(Records from a dataset)
::::
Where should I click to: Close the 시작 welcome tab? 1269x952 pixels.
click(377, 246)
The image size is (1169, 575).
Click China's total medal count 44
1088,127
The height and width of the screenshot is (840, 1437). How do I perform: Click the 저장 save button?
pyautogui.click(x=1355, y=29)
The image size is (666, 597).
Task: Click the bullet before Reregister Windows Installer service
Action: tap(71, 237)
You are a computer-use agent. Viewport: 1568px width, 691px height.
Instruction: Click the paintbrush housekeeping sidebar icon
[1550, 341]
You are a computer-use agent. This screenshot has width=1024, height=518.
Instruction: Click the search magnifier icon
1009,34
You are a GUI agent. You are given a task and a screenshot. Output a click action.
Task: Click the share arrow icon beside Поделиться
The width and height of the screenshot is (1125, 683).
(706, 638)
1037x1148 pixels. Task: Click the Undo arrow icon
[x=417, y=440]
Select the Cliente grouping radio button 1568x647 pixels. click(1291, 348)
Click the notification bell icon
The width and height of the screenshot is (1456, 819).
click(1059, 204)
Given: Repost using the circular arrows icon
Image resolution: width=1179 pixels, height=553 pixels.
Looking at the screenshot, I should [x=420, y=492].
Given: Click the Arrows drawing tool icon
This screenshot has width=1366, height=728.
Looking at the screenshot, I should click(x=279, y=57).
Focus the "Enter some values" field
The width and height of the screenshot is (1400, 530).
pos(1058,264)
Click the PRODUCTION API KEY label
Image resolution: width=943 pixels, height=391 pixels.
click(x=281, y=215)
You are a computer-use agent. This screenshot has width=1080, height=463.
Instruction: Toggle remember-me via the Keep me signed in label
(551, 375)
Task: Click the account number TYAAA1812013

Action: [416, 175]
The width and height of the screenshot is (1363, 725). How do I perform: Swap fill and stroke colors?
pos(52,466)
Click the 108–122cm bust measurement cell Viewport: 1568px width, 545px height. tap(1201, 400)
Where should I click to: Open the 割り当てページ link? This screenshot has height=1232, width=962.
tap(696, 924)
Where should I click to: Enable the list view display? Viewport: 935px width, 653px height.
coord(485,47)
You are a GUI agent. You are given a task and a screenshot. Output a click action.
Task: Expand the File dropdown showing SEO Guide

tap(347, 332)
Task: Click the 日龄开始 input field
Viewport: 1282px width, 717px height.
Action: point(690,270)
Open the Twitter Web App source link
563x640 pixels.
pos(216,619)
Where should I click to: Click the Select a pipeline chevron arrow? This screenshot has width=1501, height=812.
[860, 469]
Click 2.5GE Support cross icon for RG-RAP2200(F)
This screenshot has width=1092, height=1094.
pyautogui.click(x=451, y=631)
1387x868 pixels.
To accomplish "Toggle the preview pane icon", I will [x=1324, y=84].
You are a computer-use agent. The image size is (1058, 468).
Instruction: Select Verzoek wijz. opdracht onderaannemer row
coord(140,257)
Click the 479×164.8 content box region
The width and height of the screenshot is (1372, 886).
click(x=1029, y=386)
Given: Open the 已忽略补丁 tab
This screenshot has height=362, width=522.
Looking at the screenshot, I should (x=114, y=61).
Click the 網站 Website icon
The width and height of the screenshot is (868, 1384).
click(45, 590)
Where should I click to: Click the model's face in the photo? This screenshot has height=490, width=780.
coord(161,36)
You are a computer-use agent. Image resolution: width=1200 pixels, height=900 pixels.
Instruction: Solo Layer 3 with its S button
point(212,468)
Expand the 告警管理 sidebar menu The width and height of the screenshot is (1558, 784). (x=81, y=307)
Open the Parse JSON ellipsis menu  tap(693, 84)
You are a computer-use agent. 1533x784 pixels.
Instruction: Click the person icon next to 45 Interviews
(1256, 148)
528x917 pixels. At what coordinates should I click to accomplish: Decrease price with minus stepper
::::
Convert the entries starting at the line that contains "The height and" and ending at the line that contains "[1550, 341]" into a Markdown table with a "No." column for the row number and a "Text" column for the line, omitting any blank lines.

| No. | Text |
|---|---|
| 1 | The height and width of the screenshot is (840, 1437). How do I perform: Click the 저장 save button? |
| 2 | pyautogui.click(x=1355, y=29) |
| 3 | The image size is (666, 597). |
| 4 | Task: Click the bullet before Reregister Windows Installer service |
| 5 | Action: tap(71, 237) |
| 6 | You are a computer-use agent. Viewport: 1568px width, 691px height. |
| 7 | Instruction: Click the paintbrush housekeeping sidebar icon |
| 8 | [1550, 341] |